Inclusion criteria: patients with new-onset SLE and a high titer of anti-dsDNA without major organ involvement.
Key exclusion criteria: prior SLE treatment; liver and kidney dysfunction; cancer; recent infection or hematologic diseases not caused by SLE; pregnancy.
Interventions
N=65 mycophenolate mofetil (oral mycophenolate mofetil 500 mg BID plus prednisone 0.5 mg/kg/day and hydroxychloroquine sulfate 5 mg/kg/day for 96 weeks).
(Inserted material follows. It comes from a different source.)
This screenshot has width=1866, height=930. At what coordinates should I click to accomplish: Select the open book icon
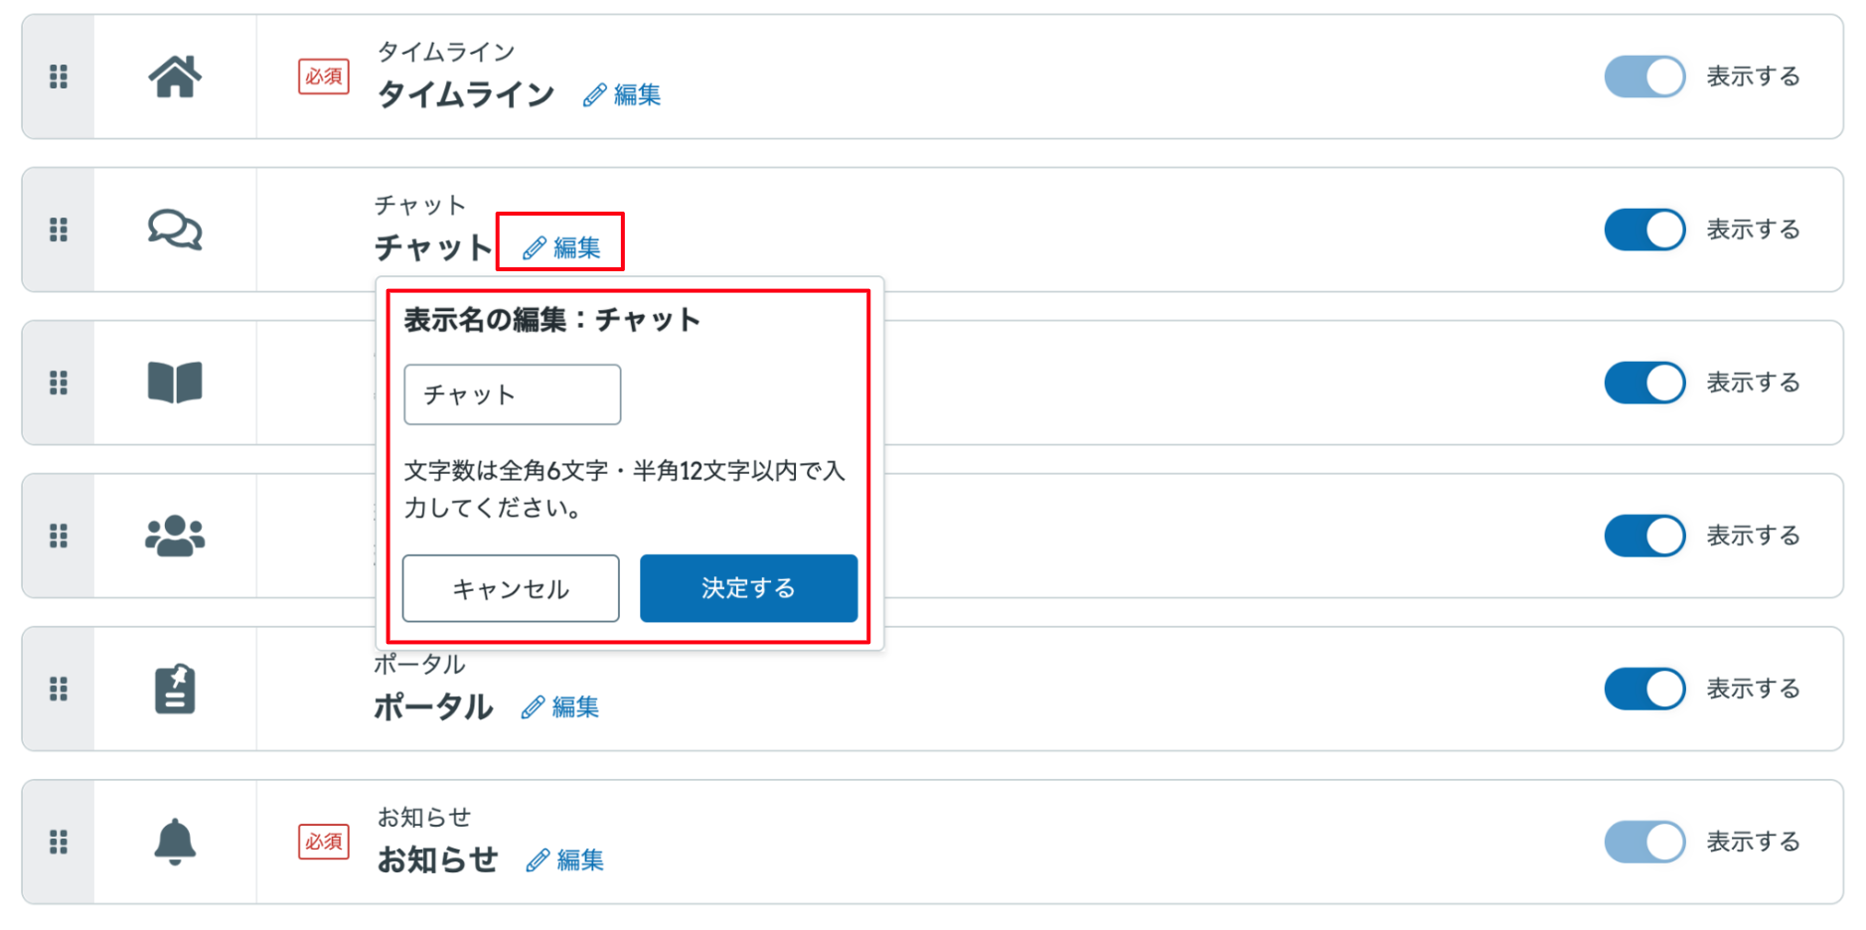coord(174,383)
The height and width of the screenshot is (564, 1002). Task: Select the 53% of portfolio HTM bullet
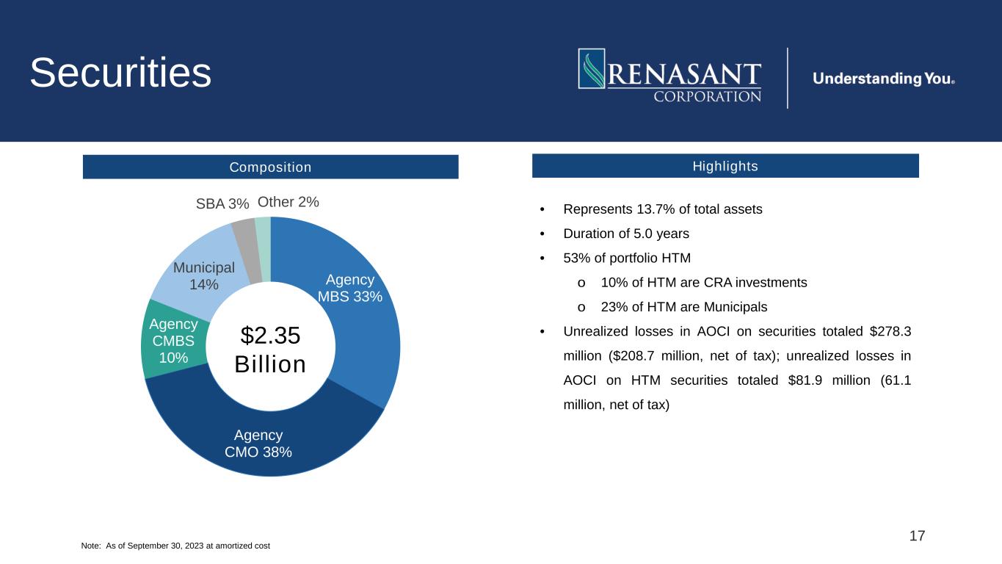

N=65 prednisone and hydroxychloroquine (oral prednisone at a starting dose of 0.5 mg/kg/day and oral hydroxychloroquine 5 mg/kg/day for 96 weeks).
Primary outcome
Overall flares of systemic lupus erythematosus
43.1%
63.1%
63.1 %
47.3 %
31.6 %
15.8 %
0.0 %
Mycophenolate mofetil
Prednisone and hydroxychloroquine
Significant decrease ▼
NNT = 5
Significant decrease in overall flares of SLE (43.1% vs. 63.1%; RR 0.68, 95% CI 0.49 to 0.96).
Secondary outcomes
Significant decrease in severe flares of lupus nephritis (1.5% vs. 13.8%; RR 0.11, 95% CI 0.01 to 0.85).
Significant decrease in new or worsening severe flares of SLE (10.8% vs. 27.7%; RR 0.39, 95% CI 0.17 to 0.87).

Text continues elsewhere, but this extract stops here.